今の或斗にはあの映像に映っていた全員を同時に守る手が無い。


或斗に出来ることは、従順に振舞うこと――。


或斗は少しだけ考えてから、10秒ほど目を閉じて深呼吸をする。


次に目を開けた後、或斗は大人しくホログラム書類に同意のチェックを入れ、装置の中へ足を踏み出した。


或斗がガラス張りの小部屋の中へ立ち入ったことを確認した苺木は、洗脳装置を起動させる。

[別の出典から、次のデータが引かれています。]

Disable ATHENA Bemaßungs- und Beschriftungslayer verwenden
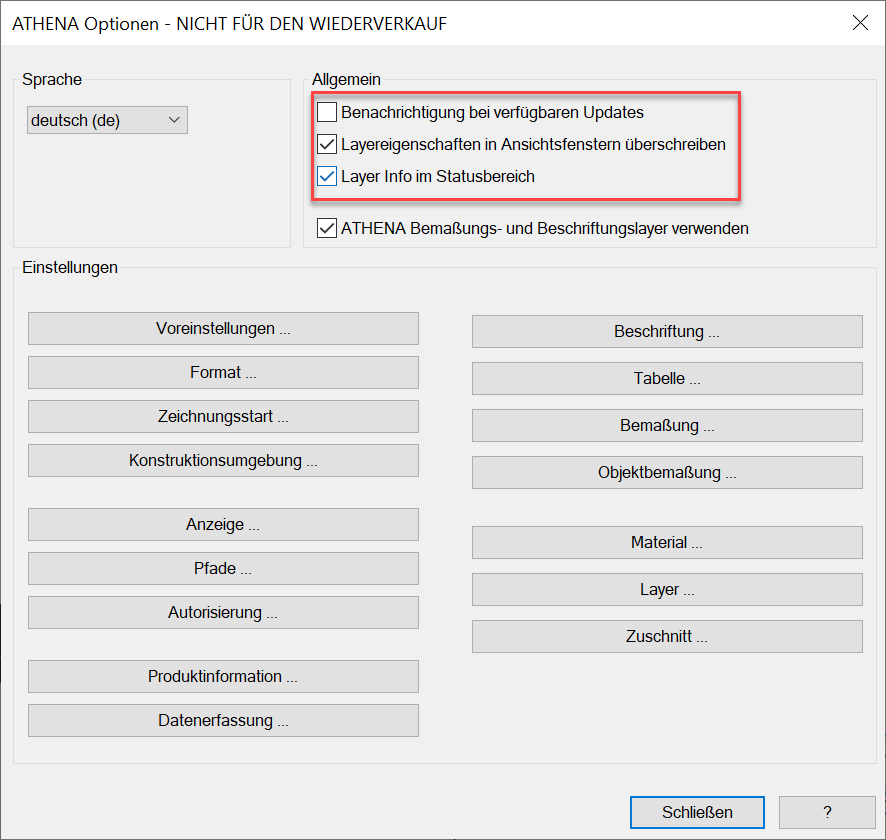Image resolution: width=886 pixels, height=840 pixels. pyautogui.click(x=327, y=228)
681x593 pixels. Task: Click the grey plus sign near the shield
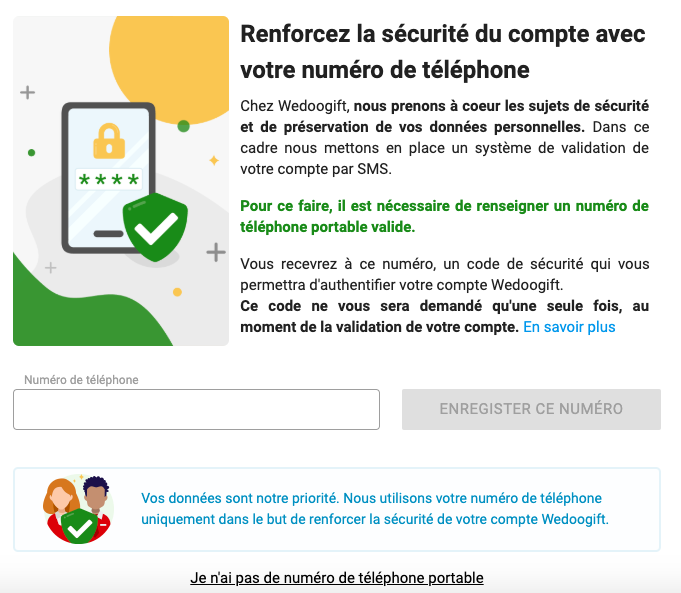coord(216,252)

部屋の中心にある暗黒色の六角形から黒い光が放たれ、ガラスに反射しながら何度も或斗の体を貫く。


或斗は心臓が、全身が痛むのを感じる。


いや、これは身体ではなく、魂が軋んでいるのだと、そう気づいてももはや或斗に打てる手はなく、ゆっくりと或斗の自意識は薄らいでいった。


或斗と苺木が出て行ってから30分ほどだろうか、部屋でハーブティのふくよかな香りを楽しんでいた茴香はノックの音と苺木の声に、入室の指示を返す。


部屋へ入ってきた苺木の後ろには、付き従うように或斗が立っている。


苺木と共に茴香の後ろに控えた或斗の黒い瞳には正気の光が無く、その表情は自意識の無い人形じみて茫洋としていた。